Wenn deine Gasteltern da sind, wird es sicher sehr schön. Aber was, wenn sie wieder gehen? Dann wird es möglicherweise nochmal sehr schwer. Ich denke, es könnte dir helfen, diese Woche mit ihnen genau zu planen: Was ihr unternehmen wollt, was du ihnen zeigen willst. So hast du eine Aufgabe, und stimmst dich gleichzeitig darauf ein, ihnen deine alte Heimat zu zeigen - was dich wieder enger an sie knüpft. Was schön wäre, wenn ihr nochmals über deine Zeit dort resümieren könnt, du deinen Dank zum Ausdruck bringen, vielleicht auch durch ein Geschenk; einen Abend solltet ihr vielleicht einer Art Abschlussritual widmen.
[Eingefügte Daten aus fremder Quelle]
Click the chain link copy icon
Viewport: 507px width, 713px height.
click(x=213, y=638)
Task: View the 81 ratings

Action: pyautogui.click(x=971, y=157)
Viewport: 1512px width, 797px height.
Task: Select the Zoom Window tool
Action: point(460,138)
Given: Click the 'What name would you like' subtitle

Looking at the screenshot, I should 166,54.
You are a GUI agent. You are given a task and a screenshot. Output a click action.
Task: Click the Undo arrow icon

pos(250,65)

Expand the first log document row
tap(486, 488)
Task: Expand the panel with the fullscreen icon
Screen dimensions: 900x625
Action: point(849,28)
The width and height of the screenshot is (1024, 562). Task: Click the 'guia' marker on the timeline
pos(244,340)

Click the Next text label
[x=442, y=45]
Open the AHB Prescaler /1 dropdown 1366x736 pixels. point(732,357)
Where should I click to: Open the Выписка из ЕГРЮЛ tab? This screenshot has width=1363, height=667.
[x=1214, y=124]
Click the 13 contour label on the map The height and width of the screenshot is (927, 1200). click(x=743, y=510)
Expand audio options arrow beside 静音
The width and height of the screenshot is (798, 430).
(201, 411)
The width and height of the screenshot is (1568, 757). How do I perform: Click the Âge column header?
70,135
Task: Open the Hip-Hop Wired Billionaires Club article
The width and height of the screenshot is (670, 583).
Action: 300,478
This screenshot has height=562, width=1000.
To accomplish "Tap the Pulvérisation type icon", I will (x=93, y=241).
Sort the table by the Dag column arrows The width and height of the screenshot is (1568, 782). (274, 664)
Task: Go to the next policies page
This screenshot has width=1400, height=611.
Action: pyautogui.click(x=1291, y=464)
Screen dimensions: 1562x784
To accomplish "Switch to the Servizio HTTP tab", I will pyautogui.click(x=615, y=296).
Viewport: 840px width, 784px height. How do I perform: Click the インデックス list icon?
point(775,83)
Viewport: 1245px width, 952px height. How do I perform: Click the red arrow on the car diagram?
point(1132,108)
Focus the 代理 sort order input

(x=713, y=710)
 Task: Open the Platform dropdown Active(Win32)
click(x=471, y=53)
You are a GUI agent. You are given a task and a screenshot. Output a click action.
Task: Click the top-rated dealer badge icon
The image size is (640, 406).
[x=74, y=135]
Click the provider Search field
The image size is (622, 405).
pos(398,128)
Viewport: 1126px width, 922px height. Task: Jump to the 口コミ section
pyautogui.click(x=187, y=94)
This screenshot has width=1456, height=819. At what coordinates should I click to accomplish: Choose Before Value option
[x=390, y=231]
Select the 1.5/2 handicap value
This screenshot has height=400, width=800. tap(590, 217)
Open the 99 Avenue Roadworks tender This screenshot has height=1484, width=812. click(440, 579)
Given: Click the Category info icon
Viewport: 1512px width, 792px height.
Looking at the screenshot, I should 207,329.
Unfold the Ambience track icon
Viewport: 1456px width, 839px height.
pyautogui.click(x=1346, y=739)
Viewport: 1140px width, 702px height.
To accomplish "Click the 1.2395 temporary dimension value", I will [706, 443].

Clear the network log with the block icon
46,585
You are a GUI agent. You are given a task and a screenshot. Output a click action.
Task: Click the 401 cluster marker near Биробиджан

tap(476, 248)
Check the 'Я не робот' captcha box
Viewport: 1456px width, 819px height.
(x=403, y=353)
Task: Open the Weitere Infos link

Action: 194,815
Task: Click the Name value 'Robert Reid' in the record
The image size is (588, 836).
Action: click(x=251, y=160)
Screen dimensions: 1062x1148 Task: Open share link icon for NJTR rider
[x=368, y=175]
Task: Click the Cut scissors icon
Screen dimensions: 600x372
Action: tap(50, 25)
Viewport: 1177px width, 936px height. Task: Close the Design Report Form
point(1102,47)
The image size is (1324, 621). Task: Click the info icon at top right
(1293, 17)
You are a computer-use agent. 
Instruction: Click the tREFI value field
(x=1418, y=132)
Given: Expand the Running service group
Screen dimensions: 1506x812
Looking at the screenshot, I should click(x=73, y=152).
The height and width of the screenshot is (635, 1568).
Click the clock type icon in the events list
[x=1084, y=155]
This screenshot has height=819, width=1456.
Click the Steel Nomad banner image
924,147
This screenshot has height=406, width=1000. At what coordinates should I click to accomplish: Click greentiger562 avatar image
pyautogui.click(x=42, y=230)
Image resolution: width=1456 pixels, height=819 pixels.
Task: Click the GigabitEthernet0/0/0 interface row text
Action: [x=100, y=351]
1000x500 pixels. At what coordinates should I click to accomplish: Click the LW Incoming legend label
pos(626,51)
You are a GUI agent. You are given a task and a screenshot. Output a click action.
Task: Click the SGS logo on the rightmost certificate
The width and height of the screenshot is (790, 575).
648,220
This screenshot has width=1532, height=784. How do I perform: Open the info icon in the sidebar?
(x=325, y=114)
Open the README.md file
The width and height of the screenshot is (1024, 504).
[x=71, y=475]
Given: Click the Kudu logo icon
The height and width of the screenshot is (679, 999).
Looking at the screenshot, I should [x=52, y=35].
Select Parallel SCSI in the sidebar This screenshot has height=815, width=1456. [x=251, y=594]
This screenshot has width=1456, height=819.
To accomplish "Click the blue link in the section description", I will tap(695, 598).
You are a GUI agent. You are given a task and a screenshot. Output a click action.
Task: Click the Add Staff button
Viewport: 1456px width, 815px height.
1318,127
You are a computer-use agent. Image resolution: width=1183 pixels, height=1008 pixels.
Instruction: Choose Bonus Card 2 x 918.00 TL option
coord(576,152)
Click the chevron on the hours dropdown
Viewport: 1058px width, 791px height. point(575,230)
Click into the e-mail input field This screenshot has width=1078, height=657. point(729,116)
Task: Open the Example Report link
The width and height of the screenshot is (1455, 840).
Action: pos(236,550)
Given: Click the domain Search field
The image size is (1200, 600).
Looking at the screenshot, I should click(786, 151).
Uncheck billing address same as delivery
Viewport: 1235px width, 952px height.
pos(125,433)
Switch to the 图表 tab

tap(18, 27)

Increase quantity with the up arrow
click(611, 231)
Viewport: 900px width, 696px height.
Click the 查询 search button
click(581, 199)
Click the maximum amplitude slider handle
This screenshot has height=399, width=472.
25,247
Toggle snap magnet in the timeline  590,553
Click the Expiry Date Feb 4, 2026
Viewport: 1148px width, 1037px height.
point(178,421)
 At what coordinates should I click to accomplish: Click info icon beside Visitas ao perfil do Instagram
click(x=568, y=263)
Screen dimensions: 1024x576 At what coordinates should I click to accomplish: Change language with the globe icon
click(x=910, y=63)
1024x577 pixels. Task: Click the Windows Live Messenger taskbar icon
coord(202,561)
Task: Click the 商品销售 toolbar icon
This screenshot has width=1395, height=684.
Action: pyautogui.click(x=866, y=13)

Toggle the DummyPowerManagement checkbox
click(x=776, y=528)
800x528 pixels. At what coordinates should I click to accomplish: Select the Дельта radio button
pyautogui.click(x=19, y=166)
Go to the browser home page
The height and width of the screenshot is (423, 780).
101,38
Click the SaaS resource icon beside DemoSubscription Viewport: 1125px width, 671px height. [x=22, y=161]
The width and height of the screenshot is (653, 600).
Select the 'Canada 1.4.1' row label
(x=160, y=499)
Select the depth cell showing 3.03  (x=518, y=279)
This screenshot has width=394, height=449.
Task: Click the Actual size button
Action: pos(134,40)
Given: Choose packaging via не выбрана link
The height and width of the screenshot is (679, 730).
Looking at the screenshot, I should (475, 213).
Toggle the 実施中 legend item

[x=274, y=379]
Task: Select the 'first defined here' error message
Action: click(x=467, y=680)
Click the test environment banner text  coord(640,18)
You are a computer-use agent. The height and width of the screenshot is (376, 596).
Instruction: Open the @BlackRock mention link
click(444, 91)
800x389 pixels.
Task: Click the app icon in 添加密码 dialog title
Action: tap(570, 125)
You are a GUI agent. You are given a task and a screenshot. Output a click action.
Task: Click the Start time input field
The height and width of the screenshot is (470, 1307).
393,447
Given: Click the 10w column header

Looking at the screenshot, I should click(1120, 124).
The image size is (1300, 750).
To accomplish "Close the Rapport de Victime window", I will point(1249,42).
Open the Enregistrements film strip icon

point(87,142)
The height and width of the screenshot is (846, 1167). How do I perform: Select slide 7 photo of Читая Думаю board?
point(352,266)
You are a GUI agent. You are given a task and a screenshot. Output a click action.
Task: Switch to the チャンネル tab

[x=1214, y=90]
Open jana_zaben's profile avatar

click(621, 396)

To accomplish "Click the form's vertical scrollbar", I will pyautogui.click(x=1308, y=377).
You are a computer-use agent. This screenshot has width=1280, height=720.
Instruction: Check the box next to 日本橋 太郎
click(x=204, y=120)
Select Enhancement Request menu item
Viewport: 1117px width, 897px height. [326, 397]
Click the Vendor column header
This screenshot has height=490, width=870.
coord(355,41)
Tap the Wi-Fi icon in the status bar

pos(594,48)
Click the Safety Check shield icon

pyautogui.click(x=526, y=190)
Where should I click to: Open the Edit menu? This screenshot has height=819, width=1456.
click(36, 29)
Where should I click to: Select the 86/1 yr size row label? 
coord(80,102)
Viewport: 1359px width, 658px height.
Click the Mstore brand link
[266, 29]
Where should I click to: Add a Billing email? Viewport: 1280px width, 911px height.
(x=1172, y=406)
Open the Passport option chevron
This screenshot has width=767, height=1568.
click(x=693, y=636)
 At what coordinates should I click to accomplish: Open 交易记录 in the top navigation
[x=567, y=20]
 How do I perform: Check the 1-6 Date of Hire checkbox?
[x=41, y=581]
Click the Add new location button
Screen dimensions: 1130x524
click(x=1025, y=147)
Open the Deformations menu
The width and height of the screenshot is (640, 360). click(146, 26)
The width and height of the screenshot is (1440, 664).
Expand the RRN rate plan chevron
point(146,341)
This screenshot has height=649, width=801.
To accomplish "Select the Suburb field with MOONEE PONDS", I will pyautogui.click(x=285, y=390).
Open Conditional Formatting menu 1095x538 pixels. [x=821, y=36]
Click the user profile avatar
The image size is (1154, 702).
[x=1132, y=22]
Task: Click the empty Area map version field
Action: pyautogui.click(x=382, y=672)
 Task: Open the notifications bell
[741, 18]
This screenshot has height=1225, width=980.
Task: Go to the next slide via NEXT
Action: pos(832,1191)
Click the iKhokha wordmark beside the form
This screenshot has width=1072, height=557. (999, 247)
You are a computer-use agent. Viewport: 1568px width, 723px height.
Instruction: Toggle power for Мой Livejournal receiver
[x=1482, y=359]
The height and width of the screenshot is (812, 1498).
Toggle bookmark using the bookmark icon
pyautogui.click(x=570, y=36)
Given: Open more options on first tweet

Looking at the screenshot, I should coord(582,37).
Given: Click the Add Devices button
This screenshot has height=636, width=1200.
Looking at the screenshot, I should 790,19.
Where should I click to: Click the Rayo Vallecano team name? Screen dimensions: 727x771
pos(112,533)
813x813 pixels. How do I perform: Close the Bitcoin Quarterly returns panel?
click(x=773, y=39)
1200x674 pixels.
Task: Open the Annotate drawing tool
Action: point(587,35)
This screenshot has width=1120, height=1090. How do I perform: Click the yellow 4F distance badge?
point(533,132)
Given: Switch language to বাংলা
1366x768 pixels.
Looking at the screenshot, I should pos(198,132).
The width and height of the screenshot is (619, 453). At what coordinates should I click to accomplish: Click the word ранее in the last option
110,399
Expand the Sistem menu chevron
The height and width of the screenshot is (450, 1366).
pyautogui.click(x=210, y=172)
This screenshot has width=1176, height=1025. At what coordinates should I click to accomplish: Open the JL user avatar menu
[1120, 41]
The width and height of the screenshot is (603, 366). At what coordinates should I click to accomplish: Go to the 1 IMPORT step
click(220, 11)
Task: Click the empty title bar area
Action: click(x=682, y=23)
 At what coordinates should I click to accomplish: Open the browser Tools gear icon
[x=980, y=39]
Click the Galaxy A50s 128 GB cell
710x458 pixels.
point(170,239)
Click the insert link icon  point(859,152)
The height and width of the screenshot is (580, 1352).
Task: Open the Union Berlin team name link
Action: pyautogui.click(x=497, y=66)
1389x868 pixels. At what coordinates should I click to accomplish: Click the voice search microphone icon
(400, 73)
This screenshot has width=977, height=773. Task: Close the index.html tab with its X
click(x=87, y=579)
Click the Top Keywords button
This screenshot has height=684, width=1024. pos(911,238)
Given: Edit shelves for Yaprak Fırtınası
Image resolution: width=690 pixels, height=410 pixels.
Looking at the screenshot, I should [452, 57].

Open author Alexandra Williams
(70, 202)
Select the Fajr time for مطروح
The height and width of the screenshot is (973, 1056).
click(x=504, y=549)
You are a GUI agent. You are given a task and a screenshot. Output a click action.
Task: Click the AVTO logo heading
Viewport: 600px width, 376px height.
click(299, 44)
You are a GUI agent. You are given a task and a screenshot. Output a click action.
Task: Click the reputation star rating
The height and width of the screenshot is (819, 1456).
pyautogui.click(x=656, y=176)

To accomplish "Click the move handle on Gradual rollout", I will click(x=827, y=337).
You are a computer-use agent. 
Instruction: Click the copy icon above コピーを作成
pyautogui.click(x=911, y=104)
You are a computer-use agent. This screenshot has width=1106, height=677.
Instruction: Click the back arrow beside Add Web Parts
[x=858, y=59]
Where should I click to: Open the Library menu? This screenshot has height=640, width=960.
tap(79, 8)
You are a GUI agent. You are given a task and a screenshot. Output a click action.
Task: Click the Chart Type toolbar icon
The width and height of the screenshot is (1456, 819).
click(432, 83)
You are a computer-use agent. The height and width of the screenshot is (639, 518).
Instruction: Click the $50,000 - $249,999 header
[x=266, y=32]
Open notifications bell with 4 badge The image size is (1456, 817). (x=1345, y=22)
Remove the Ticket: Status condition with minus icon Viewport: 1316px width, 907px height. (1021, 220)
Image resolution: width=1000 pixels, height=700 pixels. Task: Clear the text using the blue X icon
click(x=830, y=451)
Nicht in dem Sinn, dass ihr den Kontakt abbrecht, sondern gute Wünsche und Gedanken austauscht, und einander sagt, was euch besonders gefallen hat. Aber deine Gasteltern könnten dann auch davon erzählen, was ihnen gerade Sorgen macht, ob es familiär ist, in ihrem Freundeskreis (eurem gemeinsamen?), oder ihr Land als Ganzes betrifft. Das kann dir eine Ahnung geben davon, was an England auch nicht so perfekt ist. Als ich nach Australien ging, hatte ich drei kleine Engelchen aus Ton dabei - für mich, meine Tante und meinen Onkel, die dort sind. So sind wir aneinander geknüpft. Vielleicht denkst du dir etwas Ähnliches für dich und deine Gasteltern aus?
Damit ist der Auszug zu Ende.